Extracted data:
────────────────────────────────────────

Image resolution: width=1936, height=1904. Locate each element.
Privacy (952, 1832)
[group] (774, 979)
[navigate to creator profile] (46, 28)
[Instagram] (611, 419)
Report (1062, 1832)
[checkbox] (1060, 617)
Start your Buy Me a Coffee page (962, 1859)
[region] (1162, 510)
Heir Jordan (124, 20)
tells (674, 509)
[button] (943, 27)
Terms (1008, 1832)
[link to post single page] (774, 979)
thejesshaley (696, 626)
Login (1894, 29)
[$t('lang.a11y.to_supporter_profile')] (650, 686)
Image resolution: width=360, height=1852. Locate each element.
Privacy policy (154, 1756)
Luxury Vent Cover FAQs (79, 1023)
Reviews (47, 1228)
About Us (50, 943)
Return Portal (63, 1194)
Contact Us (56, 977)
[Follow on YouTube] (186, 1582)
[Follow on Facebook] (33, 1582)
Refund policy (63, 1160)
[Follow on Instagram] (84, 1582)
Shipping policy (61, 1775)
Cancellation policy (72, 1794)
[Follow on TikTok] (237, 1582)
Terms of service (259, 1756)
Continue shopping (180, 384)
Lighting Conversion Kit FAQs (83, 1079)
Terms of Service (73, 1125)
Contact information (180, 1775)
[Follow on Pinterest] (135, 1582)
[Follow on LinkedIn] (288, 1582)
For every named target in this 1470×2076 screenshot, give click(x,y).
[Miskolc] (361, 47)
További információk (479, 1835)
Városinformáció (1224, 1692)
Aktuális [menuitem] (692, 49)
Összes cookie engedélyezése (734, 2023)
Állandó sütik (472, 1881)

────────────────────────────────────────

Task statement: From the entries above, copy each line holding "width".

Answer section:
Image resolution: width=1936, height=1904. Locate each element.
Image resolution: width=360, height=1852. Locate each element.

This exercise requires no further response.